Proposal: Change to library proposal process

Simon Marlow marlowsd at
Thu Jan 6 12:32:45 CET 2011

It's interesting to look at why we introduced the process in the first 

  "The idea is to reduce the number of 'bikeshed' discussions
   we're having, ensure that submissions are not dropped, and
   generally improve productivity."

that is, pretty much all the things that people are complaining that the 
process is not doing.  We had good intentions, but I guess it didn't 
work.  It didn't even ensure that submissions are not dropped, because 
we did end up with plenty of abandoned proposals.

Some of us have been discussing this at length on IRC over the past 
couple of days.  With it being a new year this is great time to take a 
critical look at our processes, and I agree with Simon that we should 
take this quite seriously.  I'd like to thank Greg and Johan for 
sticking around to discuss this rather than giving up.

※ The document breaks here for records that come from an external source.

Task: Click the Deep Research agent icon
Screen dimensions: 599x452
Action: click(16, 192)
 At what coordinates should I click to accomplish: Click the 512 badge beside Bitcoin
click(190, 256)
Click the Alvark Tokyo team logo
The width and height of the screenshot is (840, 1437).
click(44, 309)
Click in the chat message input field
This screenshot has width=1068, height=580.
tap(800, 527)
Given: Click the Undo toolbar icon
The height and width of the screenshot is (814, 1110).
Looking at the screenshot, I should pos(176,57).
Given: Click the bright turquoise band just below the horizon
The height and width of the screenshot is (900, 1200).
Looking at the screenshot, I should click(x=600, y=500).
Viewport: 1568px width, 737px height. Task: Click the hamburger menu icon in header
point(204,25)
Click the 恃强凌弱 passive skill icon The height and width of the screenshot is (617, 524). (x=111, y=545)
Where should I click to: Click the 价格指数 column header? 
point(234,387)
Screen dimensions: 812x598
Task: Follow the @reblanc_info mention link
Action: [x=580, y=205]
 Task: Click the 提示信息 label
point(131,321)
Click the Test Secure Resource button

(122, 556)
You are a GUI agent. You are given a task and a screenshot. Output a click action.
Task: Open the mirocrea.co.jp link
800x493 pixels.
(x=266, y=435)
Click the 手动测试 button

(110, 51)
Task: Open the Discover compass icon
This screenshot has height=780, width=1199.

The underlying problem they've raised is that this community has become 
a little too afraid of change.  Nobody feels empowered to do anything 
without first consulting "the community", and that typically ends up 
nowhere except for very uncontentious issues.  However, historically all 
the progress has been made by individuals or small groups Just Doing It. 
  Hackage has enabled the community to share the fruits of each other's 
productivity on non-core libraries, but very little movement is 
happening at the core.

The slow rate of change is to some extent a reaction to a period of 
instability we in the past (around GHC 6.8) when there was a lot of 
upheaval and complaints from users that their code kept breaking with 
new GHC releases.  We took some positive steps to help with this (the 
base-3 compatibility package, wider use of deprecation, and generally 
shying away from breaking changes).  There has always been a tension 
between improving APIs and stability, and currently we're skewed towards 
stability, at least for these core APIs.

Compulsory review of API changes is a good thing - we get lots of eyes 
on the changes.  However, the process would be more appropriate if we 
were basically happy with the APIs we have.  On the contrary, we have 
plenty of large-scale changes that need making in base and other places, 
and forcing all changes through the library process is making it hard to 
get these cleanups done.  Another thing making it hard is the lack of 
people actually doing it, but it's difficult to tell whether that's due 
to the obstacles we've put in the way, or whether there really aren't 
people with the time and inclination.  We'll only find out by actually 
removing the obstacles.

The process is not applied consistently either - there are libraries 
like bytestring which are not under the process but are arguably just as 
"core" as containers.

I'm coming around to the view that this small-scale API change review 
isn't getting us where we want to go.  To really improve APIs we should 
have a group of people looking at the whole, and making strategic 
decisions.  Let's figure out where we're going and how to get there, 
rather than making a series of tiny incremental steps (slowly).  Let's 
really make FilePath an ADT, make binary Handles a different type, move 
more of base out into separate packages, remove the Show superclass of 
Num, overhaul the containers API, finish creating the Exception 
hierarchy, etc. etc.  We've had a period of stability, maybe now it's 
time for change, and lots of it.

The changes being proposed by Greg and Johan, as I understand it, would 
amount to the following.  I'm willing to give it a try; we can always go 
back if it doesn't work out.

  - maintainers are empowered to make API changes.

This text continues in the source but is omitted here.